Abstract

We determine the masses and magnitude difference of the components of the Hyades spectroscopic binary θ2 Tauri. We find that both components appear to be less massive and/or brighter than predicted from some recent evolutionary models. The rapid rotation and unknown rotational inclination of both components introduce uncertainty in their luminosities and colors, but not enough to reconcile both of them with the evolutionary models. We measured the visual orbit with the Mark III optical interferometer and the Navy Prototype Optical Interferometer and combined it with the Hipparcos proper-motion-based parallax to find a total system mass Σ of 4.03 ± 0.20 ⊙. We also combined our visual orbit with three recent spectroscopic orbits to find three spectroscopically based estimates of Σ and compared these to the Σ from the visual orbit and parallax.

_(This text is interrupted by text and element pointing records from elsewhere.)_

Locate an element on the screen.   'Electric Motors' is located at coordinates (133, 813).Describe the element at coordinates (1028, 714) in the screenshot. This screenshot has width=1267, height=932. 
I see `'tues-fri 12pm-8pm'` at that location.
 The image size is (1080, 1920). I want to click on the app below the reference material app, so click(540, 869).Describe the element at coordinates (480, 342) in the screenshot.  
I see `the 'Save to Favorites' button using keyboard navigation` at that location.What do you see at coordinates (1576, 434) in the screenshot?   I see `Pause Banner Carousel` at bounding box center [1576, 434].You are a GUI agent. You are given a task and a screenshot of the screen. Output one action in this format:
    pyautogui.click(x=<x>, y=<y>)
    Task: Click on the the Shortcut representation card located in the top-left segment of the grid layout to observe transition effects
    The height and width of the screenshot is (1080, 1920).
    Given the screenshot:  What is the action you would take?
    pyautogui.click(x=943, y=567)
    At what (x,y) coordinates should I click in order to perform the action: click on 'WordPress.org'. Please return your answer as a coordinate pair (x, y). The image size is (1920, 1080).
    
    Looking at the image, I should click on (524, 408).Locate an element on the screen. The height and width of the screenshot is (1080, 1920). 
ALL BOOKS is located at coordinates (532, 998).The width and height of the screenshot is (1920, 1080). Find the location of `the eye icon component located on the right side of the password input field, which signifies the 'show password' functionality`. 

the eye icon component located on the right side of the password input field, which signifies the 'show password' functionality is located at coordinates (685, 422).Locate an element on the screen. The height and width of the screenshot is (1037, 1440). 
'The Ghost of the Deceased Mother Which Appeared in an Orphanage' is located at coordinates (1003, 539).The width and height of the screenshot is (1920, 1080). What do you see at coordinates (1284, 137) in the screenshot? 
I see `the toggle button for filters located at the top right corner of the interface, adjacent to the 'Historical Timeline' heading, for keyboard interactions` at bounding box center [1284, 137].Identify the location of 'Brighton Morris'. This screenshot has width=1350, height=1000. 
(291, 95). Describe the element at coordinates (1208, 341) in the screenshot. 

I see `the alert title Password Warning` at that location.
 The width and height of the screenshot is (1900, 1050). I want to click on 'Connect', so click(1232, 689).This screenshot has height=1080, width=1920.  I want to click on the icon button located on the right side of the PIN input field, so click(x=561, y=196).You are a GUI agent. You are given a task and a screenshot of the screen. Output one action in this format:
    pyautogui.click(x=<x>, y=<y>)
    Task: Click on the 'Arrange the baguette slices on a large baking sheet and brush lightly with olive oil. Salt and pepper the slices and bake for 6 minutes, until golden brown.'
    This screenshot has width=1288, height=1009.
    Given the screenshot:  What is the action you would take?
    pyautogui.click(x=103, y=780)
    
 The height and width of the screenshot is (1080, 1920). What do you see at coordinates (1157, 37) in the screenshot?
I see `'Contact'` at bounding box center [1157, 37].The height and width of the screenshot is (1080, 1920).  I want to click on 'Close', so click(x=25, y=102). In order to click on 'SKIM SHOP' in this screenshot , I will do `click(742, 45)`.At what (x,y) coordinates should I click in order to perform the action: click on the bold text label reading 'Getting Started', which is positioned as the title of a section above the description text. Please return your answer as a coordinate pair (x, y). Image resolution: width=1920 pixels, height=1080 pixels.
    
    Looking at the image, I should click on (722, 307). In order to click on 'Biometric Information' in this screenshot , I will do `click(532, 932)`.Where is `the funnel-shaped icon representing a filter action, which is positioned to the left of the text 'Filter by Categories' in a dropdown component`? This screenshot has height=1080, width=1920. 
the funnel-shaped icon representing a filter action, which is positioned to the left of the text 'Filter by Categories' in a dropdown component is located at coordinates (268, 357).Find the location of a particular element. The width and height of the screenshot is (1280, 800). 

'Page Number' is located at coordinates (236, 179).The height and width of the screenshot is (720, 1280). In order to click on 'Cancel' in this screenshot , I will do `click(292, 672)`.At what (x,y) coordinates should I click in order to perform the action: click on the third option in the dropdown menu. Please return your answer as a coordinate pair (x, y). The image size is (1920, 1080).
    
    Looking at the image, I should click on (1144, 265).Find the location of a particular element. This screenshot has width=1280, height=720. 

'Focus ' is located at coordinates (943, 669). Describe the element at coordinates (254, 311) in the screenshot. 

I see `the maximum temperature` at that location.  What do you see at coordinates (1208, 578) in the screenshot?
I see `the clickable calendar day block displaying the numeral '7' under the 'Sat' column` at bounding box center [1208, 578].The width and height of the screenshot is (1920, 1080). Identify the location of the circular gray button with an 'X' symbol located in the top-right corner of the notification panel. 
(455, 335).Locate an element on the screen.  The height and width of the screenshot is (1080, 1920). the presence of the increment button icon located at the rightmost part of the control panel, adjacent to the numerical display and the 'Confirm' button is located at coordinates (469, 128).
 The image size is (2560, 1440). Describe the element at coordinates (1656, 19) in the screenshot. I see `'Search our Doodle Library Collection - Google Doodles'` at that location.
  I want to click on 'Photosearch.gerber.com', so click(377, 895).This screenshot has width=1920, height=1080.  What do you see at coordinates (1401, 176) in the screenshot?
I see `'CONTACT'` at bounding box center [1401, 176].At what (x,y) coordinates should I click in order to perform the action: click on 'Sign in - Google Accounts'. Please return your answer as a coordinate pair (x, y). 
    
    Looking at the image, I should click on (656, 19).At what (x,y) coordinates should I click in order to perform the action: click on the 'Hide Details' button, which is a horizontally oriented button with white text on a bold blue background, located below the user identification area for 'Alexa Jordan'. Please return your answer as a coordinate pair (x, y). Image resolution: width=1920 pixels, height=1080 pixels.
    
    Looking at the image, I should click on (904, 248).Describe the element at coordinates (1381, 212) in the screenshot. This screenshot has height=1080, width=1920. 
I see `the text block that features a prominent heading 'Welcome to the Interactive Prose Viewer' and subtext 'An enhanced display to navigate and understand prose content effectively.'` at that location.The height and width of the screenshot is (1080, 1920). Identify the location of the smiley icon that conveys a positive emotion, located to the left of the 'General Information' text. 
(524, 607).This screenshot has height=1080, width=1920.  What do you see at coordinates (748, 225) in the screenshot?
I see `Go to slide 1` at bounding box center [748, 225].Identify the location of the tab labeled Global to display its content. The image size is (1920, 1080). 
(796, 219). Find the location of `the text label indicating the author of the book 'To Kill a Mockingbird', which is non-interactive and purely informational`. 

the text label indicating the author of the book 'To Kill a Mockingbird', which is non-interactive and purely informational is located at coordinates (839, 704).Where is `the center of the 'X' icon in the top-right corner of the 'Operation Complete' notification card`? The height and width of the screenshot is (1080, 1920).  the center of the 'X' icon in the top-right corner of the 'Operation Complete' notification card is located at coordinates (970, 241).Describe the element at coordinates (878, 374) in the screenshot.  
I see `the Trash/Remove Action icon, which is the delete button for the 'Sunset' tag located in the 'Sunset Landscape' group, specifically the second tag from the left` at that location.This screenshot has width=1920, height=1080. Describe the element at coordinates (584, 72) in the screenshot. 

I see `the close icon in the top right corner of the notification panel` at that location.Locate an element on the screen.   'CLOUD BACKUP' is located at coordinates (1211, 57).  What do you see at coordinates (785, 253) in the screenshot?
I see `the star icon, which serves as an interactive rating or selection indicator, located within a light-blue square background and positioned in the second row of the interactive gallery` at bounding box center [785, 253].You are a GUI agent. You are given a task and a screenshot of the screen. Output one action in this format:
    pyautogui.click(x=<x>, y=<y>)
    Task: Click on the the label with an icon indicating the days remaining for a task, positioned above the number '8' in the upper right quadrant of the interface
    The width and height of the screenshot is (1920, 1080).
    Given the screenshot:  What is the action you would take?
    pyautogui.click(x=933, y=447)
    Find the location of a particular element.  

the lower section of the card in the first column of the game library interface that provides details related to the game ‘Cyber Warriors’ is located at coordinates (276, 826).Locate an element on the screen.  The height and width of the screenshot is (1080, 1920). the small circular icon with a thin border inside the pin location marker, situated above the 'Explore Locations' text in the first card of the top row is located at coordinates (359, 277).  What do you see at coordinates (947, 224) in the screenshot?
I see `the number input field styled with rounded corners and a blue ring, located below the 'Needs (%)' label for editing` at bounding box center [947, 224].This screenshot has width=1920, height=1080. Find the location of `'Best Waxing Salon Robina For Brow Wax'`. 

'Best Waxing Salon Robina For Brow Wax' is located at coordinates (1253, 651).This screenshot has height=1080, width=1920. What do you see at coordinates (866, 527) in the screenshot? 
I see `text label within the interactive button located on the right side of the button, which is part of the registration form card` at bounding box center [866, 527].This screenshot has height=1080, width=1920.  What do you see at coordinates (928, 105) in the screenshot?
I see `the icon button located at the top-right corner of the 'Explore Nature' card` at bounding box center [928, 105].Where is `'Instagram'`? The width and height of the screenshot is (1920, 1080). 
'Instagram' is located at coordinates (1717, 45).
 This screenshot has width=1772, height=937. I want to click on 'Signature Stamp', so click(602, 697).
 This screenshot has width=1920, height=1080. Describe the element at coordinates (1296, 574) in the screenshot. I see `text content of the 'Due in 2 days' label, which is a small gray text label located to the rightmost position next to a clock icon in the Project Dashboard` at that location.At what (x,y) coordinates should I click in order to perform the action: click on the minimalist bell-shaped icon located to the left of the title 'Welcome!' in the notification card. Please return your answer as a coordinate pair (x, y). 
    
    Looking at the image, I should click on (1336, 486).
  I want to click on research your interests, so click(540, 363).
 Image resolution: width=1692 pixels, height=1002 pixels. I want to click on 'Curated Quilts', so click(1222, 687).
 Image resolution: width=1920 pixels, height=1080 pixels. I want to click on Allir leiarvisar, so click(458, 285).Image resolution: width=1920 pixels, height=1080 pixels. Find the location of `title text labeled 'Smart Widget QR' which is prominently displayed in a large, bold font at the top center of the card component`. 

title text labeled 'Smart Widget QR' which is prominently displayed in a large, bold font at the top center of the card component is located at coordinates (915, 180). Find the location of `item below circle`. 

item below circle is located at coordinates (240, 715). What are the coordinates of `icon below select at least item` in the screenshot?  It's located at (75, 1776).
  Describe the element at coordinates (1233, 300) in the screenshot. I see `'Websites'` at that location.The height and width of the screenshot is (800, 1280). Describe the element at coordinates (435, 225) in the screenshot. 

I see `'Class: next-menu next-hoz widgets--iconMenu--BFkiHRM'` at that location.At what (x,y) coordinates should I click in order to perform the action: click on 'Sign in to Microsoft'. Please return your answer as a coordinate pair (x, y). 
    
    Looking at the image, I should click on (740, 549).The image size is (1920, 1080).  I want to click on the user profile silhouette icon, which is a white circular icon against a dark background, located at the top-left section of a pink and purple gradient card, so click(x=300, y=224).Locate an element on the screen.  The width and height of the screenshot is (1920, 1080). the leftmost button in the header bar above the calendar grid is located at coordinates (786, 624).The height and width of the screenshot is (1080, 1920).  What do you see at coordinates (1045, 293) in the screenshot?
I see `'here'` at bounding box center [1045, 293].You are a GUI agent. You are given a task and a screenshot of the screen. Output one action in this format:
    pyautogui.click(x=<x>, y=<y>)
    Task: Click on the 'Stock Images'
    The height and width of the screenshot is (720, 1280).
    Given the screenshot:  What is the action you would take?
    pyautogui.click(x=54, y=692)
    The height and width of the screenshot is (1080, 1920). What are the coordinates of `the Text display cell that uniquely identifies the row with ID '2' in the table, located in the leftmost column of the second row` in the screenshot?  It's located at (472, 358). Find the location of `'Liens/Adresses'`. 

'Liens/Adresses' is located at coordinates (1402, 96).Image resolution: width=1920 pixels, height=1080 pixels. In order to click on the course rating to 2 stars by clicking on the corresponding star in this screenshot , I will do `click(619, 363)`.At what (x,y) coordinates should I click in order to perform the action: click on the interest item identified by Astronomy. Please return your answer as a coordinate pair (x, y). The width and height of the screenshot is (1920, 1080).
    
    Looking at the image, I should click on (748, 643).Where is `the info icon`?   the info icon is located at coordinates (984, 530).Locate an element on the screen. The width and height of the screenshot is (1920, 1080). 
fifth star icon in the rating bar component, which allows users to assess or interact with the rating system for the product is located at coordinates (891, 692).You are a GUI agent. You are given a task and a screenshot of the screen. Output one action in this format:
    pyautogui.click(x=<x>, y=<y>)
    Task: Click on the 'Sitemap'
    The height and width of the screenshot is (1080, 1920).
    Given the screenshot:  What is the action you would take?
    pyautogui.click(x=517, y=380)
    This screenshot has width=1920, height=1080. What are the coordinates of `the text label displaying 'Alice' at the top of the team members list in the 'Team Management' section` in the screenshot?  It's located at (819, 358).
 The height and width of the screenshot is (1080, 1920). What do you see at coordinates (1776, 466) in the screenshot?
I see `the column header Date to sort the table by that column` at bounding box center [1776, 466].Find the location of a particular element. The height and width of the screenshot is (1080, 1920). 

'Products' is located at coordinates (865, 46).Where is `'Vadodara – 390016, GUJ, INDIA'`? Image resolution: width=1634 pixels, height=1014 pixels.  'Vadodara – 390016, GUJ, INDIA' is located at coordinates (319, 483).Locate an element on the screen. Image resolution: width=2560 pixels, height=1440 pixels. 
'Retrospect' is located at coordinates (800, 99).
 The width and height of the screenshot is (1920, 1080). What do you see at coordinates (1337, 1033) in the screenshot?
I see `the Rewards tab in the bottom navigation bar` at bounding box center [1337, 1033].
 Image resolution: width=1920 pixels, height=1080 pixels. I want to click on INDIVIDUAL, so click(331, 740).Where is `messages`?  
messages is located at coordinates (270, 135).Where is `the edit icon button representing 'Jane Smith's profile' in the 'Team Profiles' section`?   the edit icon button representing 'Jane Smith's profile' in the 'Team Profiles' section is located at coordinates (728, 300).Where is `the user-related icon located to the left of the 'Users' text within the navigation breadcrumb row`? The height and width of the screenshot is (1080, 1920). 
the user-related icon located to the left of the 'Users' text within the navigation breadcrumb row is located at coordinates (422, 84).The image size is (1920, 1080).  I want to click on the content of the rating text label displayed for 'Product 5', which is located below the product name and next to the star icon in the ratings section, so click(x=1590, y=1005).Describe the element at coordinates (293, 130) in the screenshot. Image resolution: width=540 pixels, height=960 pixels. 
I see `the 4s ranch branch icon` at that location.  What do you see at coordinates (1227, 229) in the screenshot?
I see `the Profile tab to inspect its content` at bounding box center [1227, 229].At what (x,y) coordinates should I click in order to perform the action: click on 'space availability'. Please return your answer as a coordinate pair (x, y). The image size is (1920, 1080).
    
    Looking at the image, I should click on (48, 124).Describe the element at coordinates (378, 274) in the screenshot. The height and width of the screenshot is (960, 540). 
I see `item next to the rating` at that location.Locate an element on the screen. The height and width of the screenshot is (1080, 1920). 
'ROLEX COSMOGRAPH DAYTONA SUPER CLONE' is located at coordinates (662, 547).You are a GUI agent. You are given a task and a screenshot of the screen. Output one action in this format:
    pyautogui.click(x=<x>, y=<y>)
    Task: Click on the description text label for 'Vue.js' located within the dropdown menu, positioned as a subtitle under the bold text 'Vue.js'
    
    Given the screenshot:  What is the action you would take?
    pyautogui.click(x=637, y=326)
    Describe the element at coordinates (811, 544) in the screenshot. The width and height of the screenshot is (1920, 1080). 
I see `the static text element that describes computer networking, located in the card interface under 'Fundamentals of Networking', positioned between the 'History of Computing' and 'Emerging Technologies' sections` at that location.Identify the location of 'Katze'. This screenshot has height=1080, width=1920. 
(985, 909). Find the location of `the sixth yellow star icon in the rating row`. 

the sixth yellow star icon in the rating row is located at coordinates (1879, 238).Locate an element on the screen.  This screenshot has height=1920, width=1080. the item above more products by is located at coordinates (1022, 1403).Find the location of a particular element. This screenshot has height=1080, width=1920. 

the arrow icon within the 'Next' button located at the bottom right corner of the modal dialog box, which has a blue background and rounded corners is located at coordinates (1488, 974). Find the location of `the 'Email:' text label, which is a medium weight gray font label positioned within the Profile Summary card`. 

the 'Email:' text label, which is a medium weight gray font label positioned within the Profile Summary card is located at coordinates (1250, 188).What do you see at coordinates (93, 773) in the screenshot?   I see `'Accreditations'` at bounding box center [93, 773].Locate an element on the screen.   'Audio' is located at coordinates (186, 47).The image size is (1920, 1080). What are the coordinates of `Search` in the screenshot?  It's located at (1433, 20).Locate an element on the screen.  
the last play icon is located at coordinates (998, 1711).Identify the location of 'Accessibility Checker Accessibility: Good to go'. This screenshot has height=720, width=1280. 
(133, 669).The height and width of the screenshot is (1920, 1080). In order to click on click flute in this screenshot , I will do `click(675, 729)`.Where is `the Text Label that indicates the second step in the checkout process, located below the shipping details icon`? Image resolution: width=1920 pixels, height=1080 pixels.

We chose the spectroscopic orbit that agreed best and used its mass ratio to estimate individual masses A,B of 2.15 ± 0.12 and 1.87 ± 0.11 ⊙. From the interferometry, we determine Δm = 1.13 ± 0.05 mag across the 450-850 nm band. The parallax then implies absolute V magnitudes MA,B of 0.48 ± 0.05 and 1.61 ± 0.06 mag. If the components are rotating near breakup velocity and seen nearly pole-on, the true luminosities may be as faint as 1.03 and 2.13 mag; even in that case, however, the secondary is too blue by ∼0.07 mag in B - V.